What to do: Nothing but the lines from the one that holds "Where should I click to: Open" through the end of the material should be repeated, each exactly as it stands, and pictures stay out.

Records for this task:
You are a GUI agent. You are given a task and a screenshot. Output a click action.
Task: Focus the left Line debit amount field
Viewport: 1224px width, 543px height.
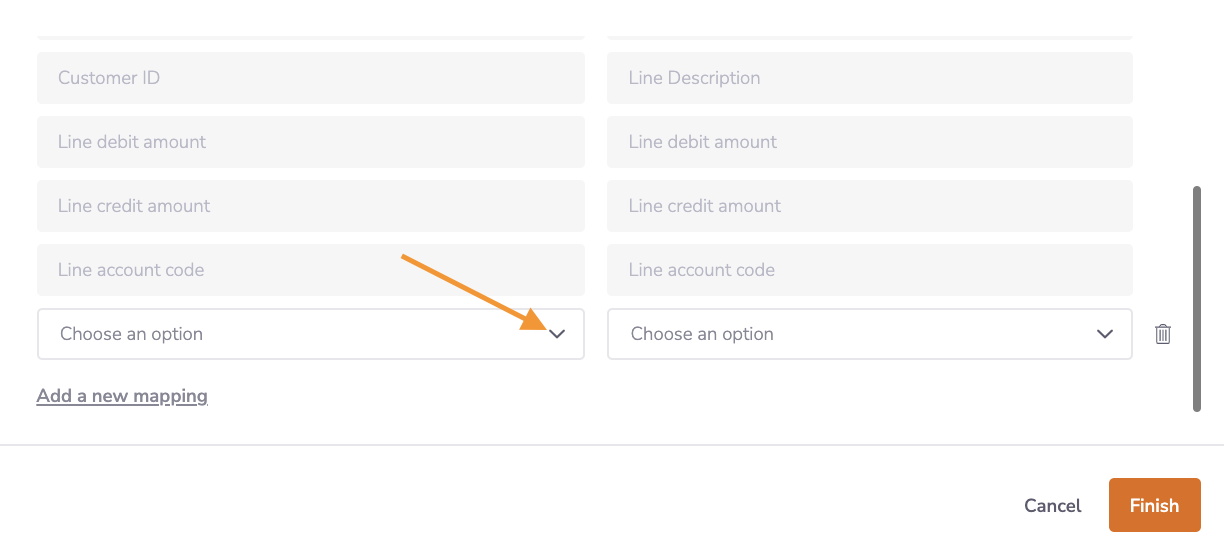[311, 142]
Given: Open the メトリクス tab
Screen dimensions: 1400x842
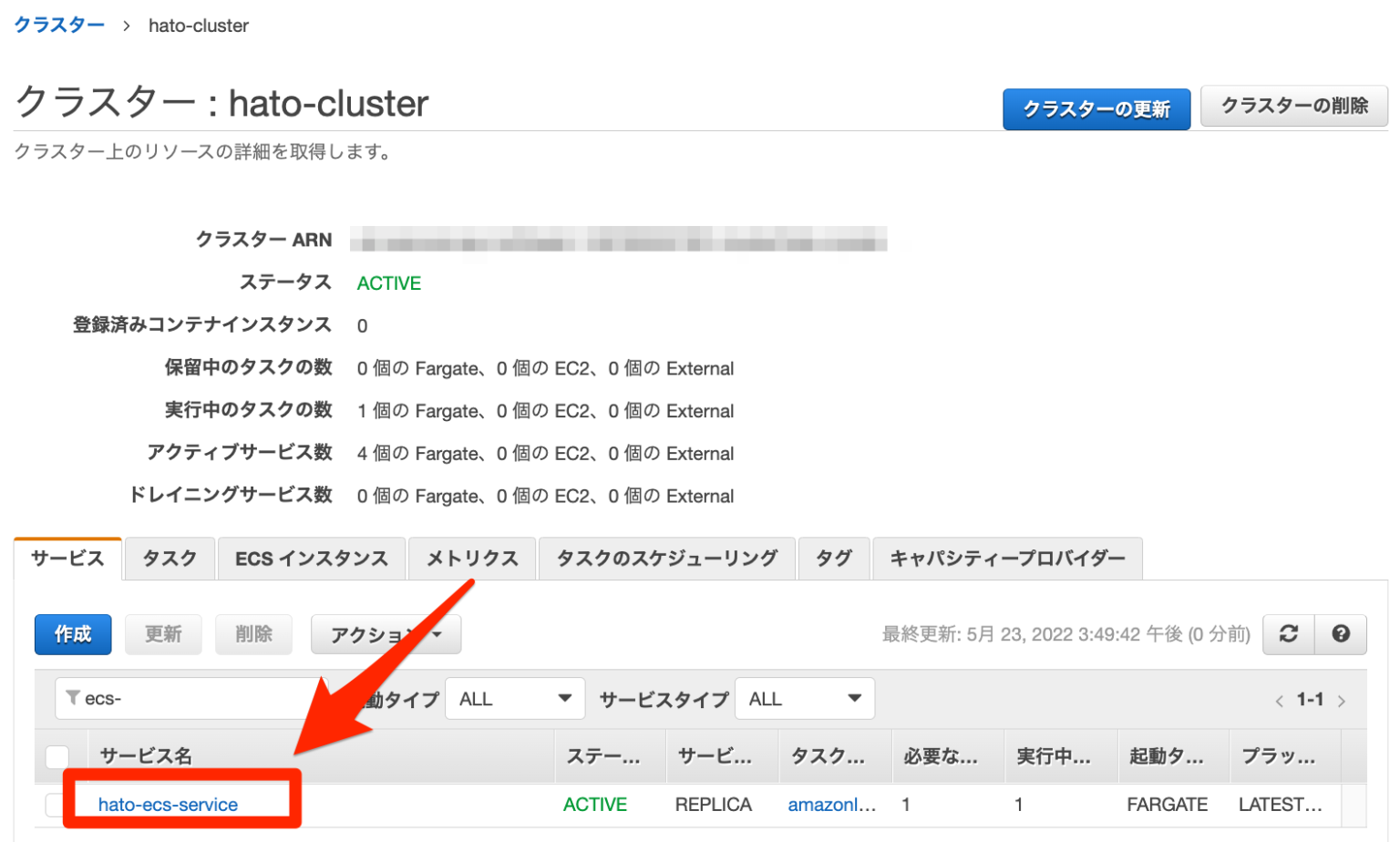Looking at the screenshot, I should (471, 559).
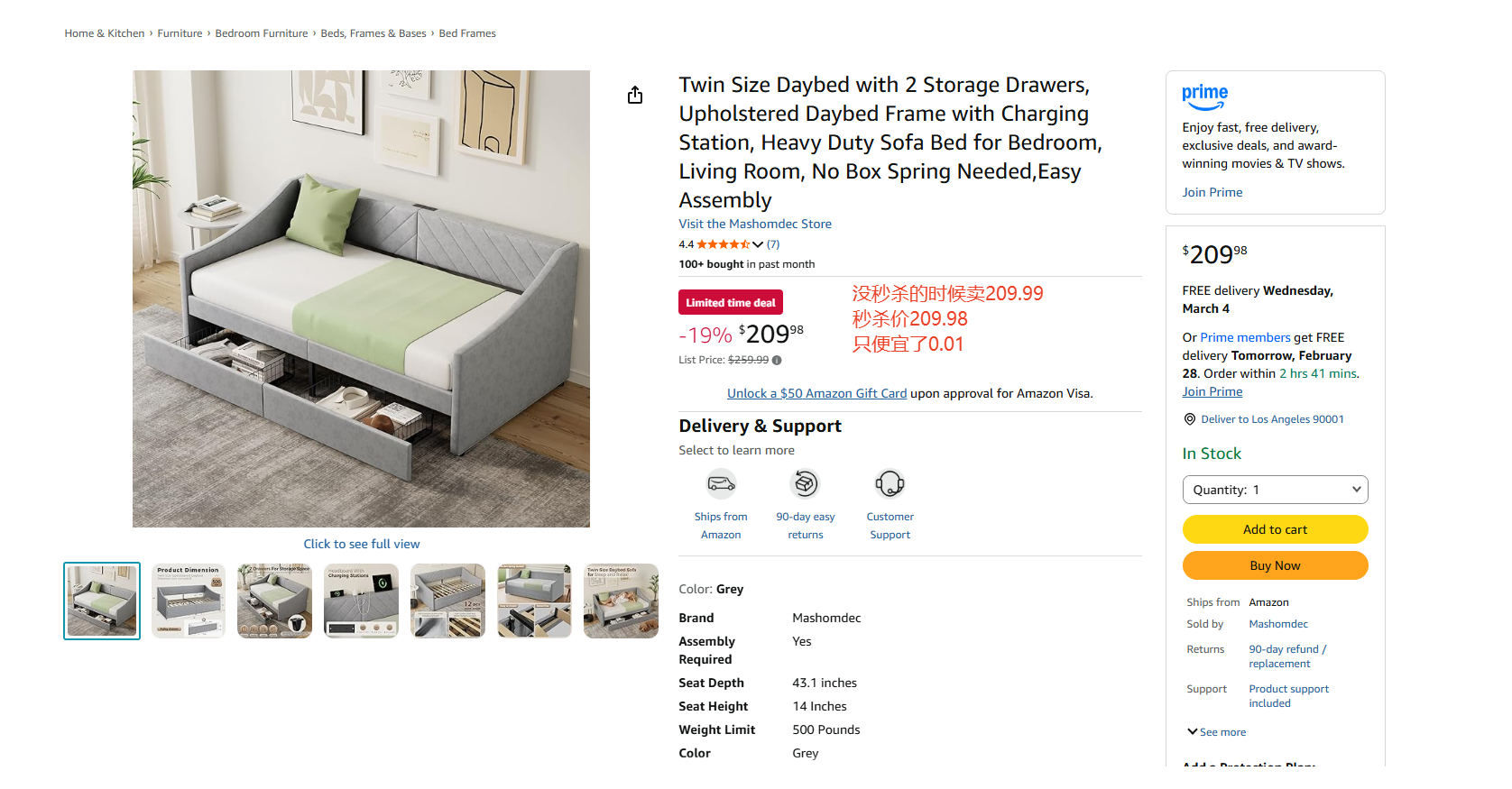Click the List Price info icon
The width and height of the screenshot is (1512, 789).
coord(777,361)
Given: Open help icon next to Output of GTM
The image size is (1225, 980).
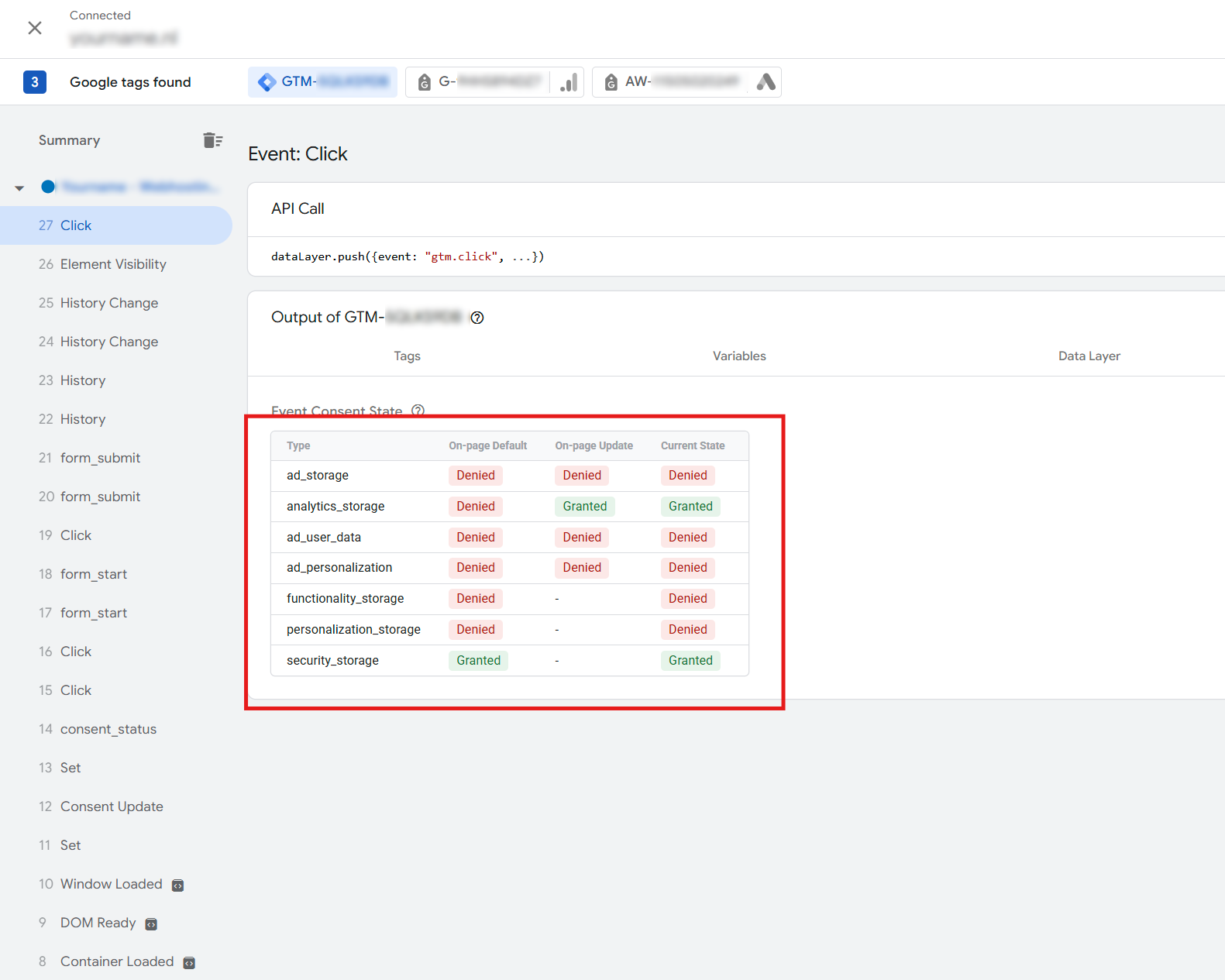Looking at the screenshot, I should 477,318.
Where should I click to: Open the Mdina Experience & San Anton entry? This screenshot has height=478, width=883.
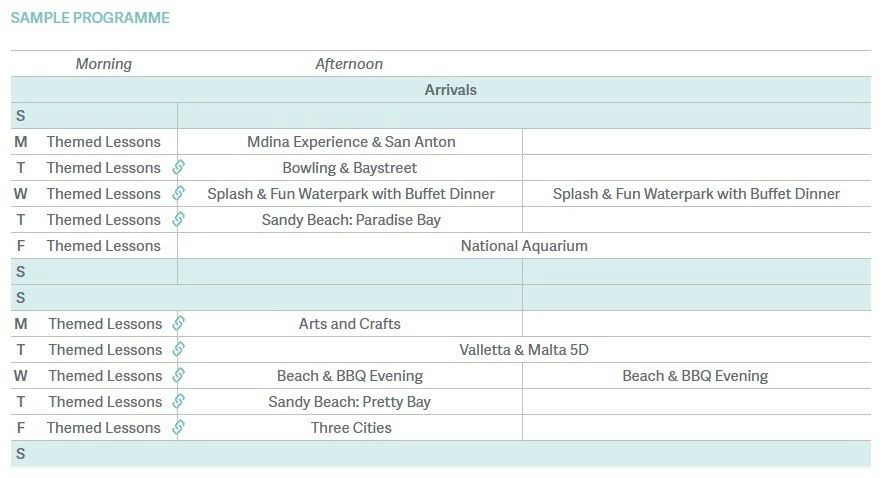pos(351,142)
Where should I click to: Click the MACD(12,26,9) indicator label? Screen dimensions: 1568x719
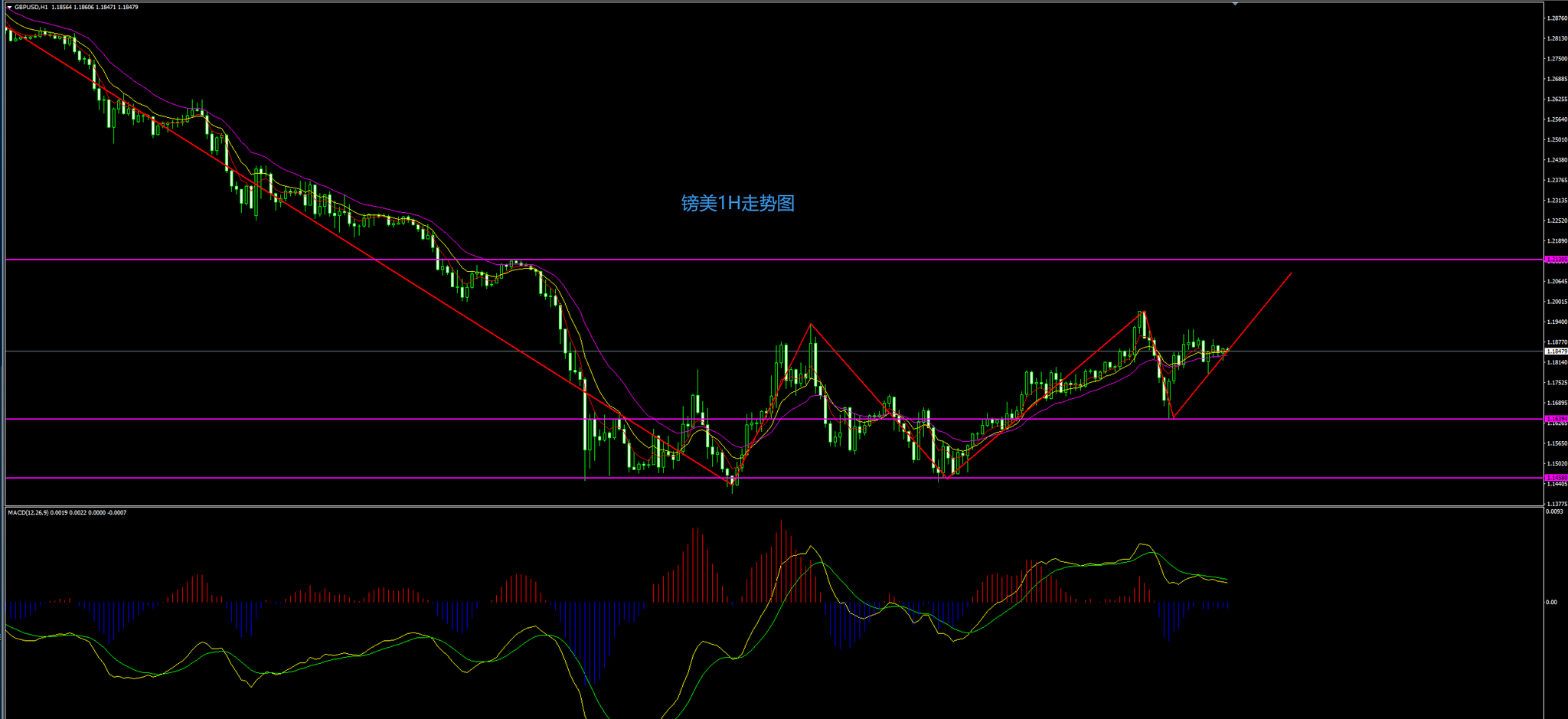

Final answer:
Where should I click to: Open the Mdina Experience & San Anton entry? This screenshot has height=478, width=883.
pos(351,142)
Where should I click to: Click the MACD(12,26,9) indicator label? Screen dimensions: 1568x719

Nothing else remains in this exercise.